- Yim, Wonjun;
- Jin, Zhicheng;
- Chang, Yu-Ci;
- Brambila, Carlos;
- Creyer, Matthew;
- Ling, Chuxuan;
- He, Tengyu;
- Li, Yi;
- Retout, Maurice;
- Penny, William;
- Zhou, Jiajing;
- Jokerst, Jesse
Stability issues in membrane-free coacervates have been addressed with coating strategies, but these approaches often compromise the permeability of the coacervate. Here we report a facile approach to maintain both stability and permeability using tannic acid and then demonstrate the value of this approach in enzyme-triggered drug release. First, we develop size-tunable coacervates via self-assembly of heparin glycosaminoglycan with tyrosine and arginine-based peptides.

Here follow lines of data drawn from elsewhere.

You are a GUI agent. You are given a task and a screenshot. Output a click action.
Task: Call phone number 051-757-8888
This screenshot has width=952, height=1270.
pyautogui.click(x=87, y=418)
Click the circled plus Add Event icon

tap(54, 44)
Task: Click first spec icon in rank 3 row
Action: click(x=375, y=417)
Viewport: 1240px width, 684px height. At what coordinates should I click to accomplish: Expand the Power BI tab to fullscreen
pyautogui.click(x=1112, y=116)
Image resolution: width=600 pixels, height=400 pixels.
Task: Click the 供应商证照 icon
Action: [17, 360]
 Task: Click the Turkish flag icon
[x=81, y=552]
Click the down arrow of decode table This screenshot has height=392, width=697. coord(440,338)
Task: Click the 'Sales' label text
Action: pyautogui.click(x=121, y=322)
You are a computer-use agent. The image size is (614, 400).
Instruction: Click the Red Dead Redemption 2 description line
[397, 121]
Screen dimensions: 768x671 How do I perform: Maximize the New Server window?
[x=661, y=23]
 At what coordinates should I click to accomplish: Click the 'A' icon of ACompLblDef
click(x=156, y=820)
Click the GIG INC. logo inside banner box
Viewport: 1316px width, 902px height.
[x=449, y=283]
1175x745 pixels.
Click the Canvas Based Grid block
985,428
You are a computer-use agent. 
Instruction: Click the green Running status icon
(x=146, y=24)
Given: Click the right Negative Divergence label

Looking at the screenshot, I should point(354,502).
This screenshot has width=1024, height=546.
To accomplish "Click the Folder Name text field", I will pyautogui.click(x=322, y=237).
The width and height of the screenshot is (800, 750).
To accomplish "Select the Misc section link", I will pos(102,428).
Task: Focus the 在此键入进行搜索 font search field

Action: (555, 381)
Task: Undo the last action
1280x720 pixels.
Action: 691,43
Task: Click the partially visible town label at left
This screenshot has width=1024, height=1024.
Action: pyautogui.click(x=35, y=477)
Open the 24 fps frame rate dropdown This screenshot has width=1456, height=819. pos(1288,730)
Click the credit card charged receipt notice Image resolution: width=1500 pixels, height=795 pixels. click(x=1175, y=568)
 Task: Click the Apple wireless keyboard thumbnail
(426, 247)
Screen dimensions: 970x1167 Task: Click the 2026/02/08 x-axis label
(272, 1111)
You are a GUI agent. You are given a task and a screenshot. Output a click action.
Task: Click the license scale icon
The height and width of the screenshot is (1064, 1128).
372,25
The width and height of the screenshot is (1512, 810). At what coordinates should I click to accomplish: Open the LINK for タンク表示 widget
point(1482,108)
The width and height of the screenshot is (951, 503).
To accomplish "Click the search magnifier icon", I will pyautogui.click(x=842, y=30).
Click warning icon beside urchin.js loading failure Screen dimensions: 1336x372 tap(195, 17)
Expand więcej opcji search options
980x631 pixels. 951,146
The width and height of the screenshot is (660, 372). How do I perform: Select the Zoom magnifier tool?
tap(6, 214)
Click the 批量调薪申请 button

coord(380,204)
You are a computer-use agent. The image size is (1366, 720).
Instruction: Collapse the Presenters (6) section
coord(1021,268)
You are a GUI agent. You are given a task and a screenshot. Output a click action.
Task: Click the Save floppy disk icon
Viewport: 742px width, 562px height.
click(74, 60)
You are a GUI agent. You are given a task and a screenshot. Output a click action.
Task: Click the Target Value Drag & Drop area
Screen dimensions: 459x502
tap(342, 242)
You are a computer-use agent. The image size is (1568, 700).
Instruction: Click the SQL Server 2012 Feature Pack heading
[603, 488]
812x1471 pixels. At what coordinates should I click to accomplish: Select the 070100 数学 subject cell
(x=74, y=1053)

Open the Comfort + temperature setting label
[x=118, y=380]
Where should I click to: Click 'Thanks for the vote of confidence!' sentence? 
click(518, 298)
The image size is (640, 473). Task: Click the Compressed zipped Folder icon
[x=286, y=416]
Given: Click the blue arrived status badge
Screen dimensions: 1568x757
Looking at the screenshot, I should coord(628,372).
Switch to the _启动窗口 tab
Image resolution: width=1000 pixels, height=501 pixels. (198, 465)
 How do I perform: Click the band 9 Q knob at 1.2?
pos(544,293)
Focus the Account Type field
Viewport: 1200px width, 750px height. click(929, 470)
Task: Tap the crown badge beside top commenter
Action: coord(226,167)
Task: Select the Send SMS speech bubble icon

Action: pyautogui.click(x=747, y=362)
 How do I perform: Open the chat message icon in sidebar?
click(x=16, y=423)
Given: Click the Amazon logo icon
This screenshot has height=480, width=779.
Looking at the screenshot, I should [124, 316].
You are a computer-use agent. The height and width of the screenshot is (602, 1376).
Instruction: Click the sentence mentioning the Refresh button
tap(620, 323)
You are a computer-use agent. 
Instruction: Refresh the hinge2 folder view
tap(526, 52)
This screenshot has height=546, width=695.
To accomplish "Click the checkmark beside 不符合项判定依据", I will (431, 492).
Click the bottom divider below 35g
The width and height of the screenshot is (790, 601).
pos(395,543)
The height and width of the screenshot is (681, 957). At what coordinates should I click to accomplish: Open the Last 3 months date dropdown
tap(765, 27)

A thrombin-recognition site within the peptide building block results in heparin release upon thrombin proteolysis. Notably, polyphenols are integrated within the nano-coacervates to improve stability in biofluids. Phenolic crosslinking at the liquid-liquid interface enables nano-coacervates to maintain exceptional structural integrity across various environments. We discover a pivotal polyphenol threshold for preserving enzymatic activity alongside enhanced stability. The disassembly rate of the nano-coacervates increases as a function of thrombin activity, thus preventing a coagulation cascade. This polyphenol-based approach not only improves stability but also opens the way for applications in biomedicine, protease sensing, and bio-responsive drug delivery.